Recent Issues with NA Megaserver

Mojmir

lordrichter wrote: »

Mojmir wrote: »

lordrichter wrote: »

Mojmir wrote: »

lordrichter wrote: »

rootimus wrote: »

lordrichter wrote: »

Amazon does not host ESO

Genuinely curious - do you have a source for this?

Has ZOS come out and said it? No.

they dont say alot of things, thats just one of their major problems.

They should tell us who provides and runs their data center?

i dont care who runs what for them, theyve been aware for awhile that they lack the measures to defend themselves. this isnt the first time nor the last. you sound like you could help them,here ya go:

Bah. They can't afford me.

LOL, you get an awesome

i do understand the severity and crippling effect such an attack has, i dont deny that. but there is way more to the problem i beleieve than just this.

m12d12_ESO

What this all says, is we are left in the dark by a company that won't even provide a proper customer service experience for their people. You, me, all of us, shouldnt have to scour the forums to find out why we cant access something we pay for.

Every company, small or large, provides some sense of customer service. Communications back and forth - not one sided - find it in the forums if you are lucky.

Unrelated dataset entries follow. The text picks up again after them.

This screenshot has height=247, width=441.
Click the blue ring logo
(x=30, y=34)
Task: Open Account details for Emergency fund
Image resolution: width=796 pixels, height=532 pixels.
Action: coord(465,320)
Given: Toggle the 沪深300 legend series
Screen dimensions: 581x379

I haven't been able to play or log in for the better part of the event. Again today, all day, not able to log in.

Have any of you effected gotten an email, even a general email sent to thousands that say something like - "We see your account has been affected and you continued patience is important to us - and we are working on the problem.."?

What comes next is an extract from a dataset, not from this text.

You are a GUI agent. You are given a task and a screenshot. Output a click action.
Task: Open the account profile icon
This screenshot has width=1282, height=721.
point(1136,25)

No. I am sure no one has. So you have to look in the forums and see if someone from Zenimax has posted anything at all that day that pertains to your issues---maybe they have or mybe not.

Taysa

So no update on this?

Loading screens are still intermittently atrocious. Logging in is a chore as it's plagued with Log-In 200/108 errors. Client lock ups and crashes. Screen freezing and then logging me out.

This is getting ridiculous ZoS. We deserve more than "Oops, DDoS attack. Enjoy your weekend on our crappy servers ¯\_(ツ)_/¯"

CiliPadi

How does DDoS affect broken grouping system? Enlighten me, I'm not good at these networking things.
Lag is one thing, but modern MMOs have got grouping working 100%.

This game has been out for, what, 3yrs? And grouping is still broken.

Appreciate the update, but it is slow and way too late. A lot of my ESO friends have quit and gone to other MMOs.

MickeyBN

I'm seeing people complaining that the influx of PvPers are causing stress on the servers, then I'm seeing others begging for the PvP event to be extended...

Somebody help me understand this.

allup8679

I have a suggestion for you.

https://youtu.be/xjzzLelV0Y0

Caligamy_ESO

Whoever out there is responsible for it better be laying REAL low, this is a company that has no qualms about suing even giant corporations. Others have been sued and jailed over this very thing over the past 7-8 years.

russelmmendoza

Thanks for the info.
I am actually cursing whenever lag and kickouts hit me while playing.
Last boss dungeon you get kicked out. Doing nDSA you get kicked out.
I can accept dying because of lag at least you can resurrect there.
Getting kicked out of game while playing means you restart again.
Seriously WTF OMG. I gave up nDSA made me really sad.

Drummerx04

Can all the Sorc Haters please stop DDoSing ZoS's servers? Thank you.

Mojmir

Caligamy_ESO wrote: »

Whoever out there is responsible for it better be laying REAL low, this is a company that has no qualms about suing even giant corporations. Others have been sued and jailed over this very thing over the past 7-8 years.

Facebook is ddos attacking eso-confirmed

akl77

I'm not sure if I'll buy into that, sounds like an excuse for the lame server and cover up of the profit eating company.

DrPain

Thank you for this thread. Like many I was getting very frustrated at not knowing why this was happening, or why it started when it was going/running fine for so long.

I will remember this next time I have such issue's with lag, disco's and log outs.

Elsonso

CiliPadi wrote: »

How does DDoS affect broken grouping system? Enlighten me, I'm not good at these networking things. Lag is one thing, but modern MMOs have got grouping working 100%.

We don't know how their grouping system is designed to work. We know that it is a problem child and that it frequently has the appearance of not working. Making a simple grouping system is pretty much as easy as it sounds. It is when filters and criteria are put into place that things start to go bad. I think they use criteria and filters in an attempt to make the best and most fun group environment that they can.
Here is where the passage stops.